American Foreign Policy: Biden’s World Beyond China

GGiven that Xi Jinping considers the Sino-US relationship to be the most important bilateral relationship in the world, two major international crises currently played a minor role in his meeting with Joe Biden: the wars in Ukraine and the Middle East received relatively little coverage. .

A senior US government official said after a four-hour conversation on Wednesday at Villa Filoli, south of San Francisco, that Biden had raised concerns about Russia’s war against Ukraine. The president is saddened that Beijing has sided with Moscow. Jake Sullivan, Biden’s national security adviser, said Monday that U.S. intelligence agencies have not yet discovered that China is supplying Russia with weapons that will be used in the war.

Biden continues to push for two-state solution

On the war in the Middle East, government spokesman Xi Jinping said Biden demanded that China use its weight to deter Iran from provocations and escalation. Later at a press conference, Biden was questioned in detail about the situation in the Gaza Strip. In one respect he changed his language.

When asked if he had given Benjamin Netanyahu, the Israeli Prime Minister, a deadline by which he would be ready to support the operation in the Gaza Strip, he answered with surprising detail: he thinks the operation will end when Hamas no longer has orders forces to carry out the operation. attack Israel. But he’s not a fortune teller. So he doesn’t know how long it will take. He then added: “Ultimately, the violence will not stop until a two-state solution is found.”

Biden recalled that he told Netanyahu that he believed it would be a big mistake for Israel to reoccupy the Gaza Strip. This won’t work. He started to explain, but soon stopped. Attempts are being made, he began, and then added: It’s better not to talk about it now. After all, negotiations are currently underway with Arab states and other parties about next steps.

Secretary of State Antony Blinken recently proposed that the Palestinian Authority in Ramallah take over post-war governance of the Gaza Strip. Shortly after, Netanyahu rejected the statement and recalled that Palestinian President Mahmoud Abbas had not yet condemned the October 7 Hamas terrorist attack.

In fact, there are considerations in Washington and Europe for Gaza to be administered after the war by an autonomous authority supported by some Arab states. Reunification of the Palestinian territories – Gaza Strip and the West Bank – could revive the concept of a two-state solution.

Left-wing Democrats distance themselves from Biden

Notable in this context is Biden’s statement that the military operation in the Gaza Strip could end when Hamas no longer has the ability to attack Israel. Until now he expressed himself differently. Destroying extremists is a necessity for Israel, he said several times in October, and when asked, he reiterated that Hamas must be completely eliminated.

Democrat Biden is under pressure within his party over his apparent support for Israel: the party’s left is distancing itself.
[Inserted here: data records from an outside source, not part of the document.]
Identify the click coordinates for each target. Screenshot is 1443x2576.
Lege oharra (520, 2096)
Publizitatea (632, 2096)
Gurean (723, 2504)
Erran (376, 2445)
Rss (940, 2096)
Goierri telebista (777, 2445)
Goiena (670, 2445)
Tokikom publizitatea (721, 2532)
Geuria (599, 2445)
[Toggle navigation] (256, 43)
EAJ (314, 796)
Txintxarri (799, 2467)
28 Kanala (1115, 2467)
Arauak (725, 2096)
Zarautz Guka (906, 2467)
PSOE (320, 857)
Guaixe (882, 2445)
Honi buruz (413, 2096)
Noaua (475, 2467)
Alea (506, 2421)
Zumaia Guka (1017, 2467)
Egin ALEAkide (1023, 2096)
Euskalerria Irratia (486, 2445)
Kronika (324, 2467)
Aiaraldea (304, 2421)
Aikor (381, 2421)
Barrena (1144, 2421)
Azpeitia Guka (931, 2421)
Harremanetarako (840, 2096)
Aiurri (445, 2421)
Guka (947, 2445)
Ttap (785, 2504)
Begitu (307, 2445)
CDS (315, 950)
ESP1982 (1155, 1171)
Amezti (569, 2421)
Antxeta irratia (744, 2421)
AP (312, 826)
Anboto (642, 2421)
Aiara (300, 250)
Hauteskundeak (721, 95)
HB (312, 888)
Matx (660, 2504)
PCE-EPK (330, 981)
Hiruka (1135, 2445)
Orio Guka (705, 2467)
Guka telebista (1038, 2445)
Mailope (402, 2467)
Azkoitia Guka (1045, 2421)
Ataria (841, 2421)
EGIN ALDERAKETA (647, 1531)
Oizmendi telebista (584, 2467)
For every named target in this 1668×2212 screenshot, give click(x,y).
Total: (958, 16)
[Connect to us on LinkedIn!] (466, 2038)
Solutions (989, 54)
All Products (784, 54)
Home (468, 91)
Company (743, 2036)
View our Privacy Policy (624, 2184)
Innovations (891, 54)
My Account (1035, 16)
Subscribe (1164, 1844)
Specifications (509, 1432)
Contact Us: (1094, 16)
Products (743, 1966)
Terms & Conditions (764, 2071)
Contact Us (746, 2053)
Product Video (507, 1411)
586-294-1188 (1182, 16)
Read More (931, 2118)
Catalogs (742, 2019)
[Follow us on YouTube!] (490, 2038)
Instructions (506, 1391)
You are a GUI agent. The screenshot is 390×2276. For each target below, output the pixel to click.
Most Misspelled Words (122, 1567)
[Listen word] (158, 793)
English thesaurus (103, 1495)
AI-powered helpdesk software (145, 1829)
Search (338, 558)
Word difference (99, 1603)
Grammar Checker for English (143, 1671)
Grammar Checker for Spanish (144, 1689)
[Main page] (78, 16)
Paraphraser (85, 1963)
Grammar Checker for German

In addition, diplomats protested against the government’s course, and it is not only the Arab electorate that is threatening punitive measures. Young voters and parts of the African-American electorate are also moving away from Biden.

The issue of military assistance to Ukraine and the Middle East has not been resolved

A year before the presidential election, wars in the Middle East and Ukraine are increasingly becoming a domestic political problem for the president, especially since the issue of further military assistance has still not been resolved. On Thursday, Congress went into a nearly two-week recess. Thanksgiving Day will be celebrated in America next week. The new interim budget was passed early to avoid a federal administration shutdown. But this does not include military aid to Israel or Ukraine.

There are cross-party majorities in both chambers supporting the relief packages. But Democrats who control the Senate want to consolidate the packages into resolutions, as Biden has proposed. Republicans, who make up the majority in the House of Representatives, have already passed a resolution that provides only military assistance to Israel. The group is divided over the issue of aid to Ukraine, which new Speaker Mike Johnson must take into account. Biden submitted an emergency budget request that included 60 billion for Ukraine and 14 billion for Israel. 14 billion is also intended to secure the country’s own southern border to curb the country’s migration crisis.

Some in Congress now fear that funds for Ukraine will no longer be approved because Speaker Johnson has to deal with Ukraine critics in his caucus and isolationist sentiment among Republicans. Chuck Schumer, the Democratic majority leader in the Senate, announced that the second chamber will consider Biden’s budget request after the Thanksgiving break. He hopes that an agreement can be found, even if neither side gets everything it wants.

An agreement could be reached if funding for border security were increased. The Senate compromise bill could then be sent to the House. It will then depend on whether the party right will allow Speaker Johnson to present the project in plenary.